• _Work task_: Print exactly the lines below between the line holding "This screenshot has height=638, width=1568." and the line holding "Click the network", inclusive, and nothing more.
+++ Listed records +++
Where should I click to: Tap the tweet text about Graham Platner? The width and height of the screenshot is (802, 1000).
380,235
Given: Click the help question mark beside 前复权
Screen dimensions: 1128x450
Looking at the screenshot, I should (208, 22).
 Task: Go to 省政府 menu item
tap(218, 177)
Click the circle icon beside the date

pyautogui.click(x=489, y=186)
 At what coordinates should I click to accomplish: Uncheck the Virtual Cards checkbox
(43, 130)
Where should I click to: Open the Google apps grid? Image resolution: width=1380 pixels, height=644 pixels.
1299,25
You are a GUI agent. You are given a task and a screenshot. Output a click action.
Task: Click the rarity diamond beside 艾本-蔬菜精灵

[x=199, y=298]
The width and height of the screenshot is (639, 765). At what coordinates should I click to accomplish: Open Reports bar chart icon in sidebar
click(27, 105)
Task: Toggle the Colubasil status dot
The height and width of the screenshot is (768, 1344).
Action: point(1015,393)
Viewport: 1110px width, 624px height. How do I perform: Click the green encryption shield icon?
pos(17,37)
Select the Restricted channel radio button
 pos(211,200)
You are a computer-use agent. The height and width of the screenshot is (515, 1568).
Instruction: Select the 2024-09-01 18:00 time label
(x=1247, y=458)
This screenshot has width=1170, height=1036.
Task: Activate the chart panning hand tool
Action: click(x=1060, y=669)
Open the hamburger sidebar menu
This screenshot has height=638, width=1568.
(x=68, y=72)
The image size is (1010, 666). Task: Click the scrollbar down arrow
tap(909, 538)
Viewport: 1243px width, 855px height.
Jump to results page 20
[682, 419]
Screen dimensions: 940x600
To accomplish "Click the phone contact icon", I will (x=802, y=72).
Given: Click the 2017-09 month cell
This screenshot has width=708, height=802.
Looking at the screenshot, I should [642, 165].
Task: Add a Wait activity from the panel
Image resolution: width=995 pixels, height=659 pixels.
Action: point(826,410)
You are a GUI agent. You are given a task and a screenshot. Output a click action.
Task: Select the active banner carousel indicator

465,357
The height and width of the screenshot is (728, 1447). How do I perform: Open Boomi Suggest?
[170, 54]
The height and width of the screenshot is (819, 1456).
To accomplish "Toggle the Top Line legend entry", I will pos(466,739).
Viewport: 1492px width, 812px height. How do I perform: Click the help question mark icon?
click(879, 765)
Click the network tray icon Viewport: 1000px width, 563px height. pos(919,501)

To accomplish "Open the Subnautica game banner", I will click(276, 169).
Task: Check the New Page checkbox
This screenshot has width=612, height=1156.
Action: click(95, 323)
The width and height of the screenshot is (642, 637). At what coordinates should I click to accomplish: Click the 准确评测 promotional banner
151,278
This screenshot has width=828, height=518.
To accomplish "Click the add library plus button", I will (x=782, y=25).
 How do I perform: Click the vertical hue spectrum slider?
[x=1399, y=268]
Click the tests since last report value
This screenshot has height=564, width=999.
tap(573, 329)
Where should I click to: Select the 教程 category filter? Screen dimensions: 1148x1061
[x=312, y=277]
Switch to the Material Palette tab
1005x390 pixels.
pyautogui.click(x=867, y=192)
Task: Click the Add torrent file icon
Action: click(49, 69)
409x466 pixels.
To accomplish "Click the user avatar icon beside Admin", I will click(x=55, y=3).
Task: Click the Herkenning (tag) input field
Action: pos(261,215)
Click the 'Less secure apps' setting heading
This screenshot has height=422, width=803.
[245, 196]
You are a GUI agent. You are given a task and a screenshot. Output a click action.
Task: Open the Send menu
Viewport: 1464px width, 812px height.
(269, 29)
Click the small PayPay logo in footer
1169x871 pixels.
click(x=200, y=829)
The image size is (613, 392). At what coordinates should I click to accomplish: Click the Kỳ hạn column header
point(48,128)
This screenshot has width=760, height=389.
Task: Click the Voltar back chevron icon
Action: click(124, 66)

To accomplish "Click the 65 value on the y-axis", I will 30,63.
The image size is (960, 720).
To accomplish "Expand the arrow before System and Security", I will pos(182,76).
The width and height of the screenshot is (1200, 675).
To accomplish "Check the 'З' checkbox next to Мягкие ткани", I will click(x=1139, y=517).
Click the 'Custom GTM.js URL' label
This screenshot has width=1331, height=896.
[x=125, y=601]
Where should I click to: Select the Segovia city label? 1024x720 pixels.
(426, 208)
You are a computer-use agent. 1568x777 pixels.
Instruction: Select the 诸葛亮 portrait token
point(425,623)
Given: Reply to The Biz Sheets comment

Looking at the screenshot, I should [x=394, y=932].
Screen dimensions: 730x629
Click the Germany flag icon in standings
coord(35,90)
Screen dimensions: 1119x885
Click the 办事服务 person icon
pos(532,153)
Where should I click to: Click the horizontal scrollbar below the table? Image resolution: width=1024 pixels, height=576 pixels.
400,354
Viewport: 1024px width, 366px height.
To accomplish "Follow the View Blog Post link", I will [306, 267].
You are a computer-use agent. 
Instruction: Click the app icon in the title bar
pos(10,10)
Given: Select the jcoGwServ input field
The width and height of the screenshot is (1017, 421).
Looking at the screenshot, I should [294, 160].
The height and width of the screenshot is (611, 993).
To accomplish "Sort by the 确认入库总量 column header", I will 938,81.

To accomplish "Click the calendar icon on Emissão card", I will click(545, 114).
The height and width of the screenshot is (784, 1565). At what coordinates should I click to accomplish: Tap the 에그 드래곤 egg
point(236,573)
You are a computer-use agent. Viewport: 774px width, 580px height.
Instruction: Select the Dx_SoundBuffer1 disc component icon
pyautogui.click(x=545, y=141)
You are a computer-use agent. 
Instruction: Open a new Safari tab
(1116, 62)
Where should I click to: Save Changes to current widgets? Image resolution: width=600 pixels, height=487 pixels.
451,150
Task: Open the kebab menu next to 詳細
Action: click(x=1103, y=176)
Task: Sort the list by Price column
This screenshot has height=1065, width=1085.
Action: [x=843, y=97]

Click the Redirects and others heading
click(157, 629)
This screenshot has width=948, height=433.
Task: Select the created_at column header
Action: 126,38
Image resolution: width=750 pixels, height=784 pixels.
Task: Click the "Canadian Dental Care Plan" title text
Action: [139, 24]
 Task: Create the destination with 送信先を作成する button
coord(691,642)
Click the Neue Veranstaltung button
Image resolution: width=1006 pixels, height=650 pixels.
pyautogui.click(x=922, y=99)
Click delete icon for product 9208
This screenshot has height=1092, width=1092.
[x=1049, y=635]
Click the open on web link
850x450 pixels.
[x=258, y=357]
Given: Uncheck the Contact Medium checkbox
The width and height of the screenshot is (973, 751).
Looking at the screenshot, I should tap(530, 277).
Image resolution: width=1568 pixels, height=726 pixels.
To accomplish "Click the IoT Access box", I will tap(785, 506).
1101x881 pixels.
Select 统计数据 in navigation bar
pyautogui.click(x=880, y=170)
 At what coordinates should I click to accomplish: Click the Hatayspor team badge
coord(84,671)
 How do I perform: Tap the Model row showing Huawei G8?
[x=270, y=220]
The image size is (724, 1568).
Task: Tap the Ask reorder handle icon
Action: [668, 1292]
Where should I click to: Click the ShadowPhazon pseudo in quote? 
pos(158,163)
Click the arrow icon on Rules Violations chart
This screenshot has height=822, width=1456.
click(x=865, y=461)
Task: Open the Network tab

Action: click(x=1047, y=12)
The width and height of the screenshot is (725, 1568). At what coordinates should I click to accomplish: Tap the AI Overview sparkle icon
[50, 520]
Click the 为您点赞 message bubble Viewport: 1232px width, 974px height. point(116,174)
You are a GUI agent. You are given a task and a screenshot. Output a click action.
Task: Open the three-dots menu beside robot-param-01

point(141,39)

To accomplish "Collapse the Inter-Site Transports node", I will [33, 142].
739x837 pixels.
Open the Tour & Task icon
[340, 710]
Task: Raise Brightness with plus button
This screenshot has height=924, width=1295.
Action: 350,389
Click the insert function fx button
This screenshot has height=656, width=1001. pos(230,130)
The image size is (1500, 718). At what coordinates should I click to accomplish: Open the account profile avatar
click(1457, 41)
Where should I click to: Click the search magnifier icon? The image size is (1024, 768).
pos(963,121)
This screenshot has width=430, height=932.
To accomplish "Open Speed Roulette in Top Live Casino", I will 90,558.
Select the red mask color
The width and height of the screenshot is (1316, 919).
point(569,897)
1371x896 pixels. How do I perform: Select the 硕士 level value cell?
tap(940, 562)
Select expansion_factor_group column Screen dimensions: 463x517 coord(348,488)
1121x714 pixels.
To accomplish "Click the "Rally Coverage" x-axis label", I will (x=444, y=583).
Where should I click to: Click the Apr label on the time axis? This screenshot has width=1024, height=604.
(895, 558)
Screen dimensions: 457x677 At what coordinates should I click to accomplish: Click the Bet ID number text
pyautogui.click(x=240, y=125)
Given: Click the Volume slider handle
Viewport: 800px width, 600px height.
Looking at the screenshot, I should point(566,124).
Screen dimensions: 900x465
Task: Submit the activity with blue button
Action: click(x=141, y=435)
+++
• _Result of this exercise_:
This screenshot has height=638, width=1568.
(x=68, y=72)
The image size is (1010, 666). Task: Click the scrollbar down arrow
tap(909, 538)
Viewport: 1243px width, 855px height.
Jump to results page 20
[682, 419]
Screen dimensions: 940x600
To accomplish "Click the phone contact icon", I will (x=802, y=72).
Given: Click the 2017-09 month cell
This screenshot has width=708, height=802.
Looking at the screenshot, I should [642, 165].
Task: Add a Wait activity from the panel
Image resolution: width=995 pixels, height=659 pixels.
Action: point(826,410)
You are a GUI agent. You are given a task and a screenshot. Output a click action.
Task: Select the active banner carousel indicator

465,357
The height and width of the screenshot is (728, 1447). How do I perform: Open Boomi Suggest?
[170, 54]
The height and width of the screenshot is (819, 1456).
To accomplish "Toggle the Top Line legend entry", I will pos(466,739).
Viewport: 1492px width, 812px height. How do I perform: Click the help question mark icon?
click(879, 765)
Click the network tray icon Viewport: 1000px width, 563px height. pos(919,501)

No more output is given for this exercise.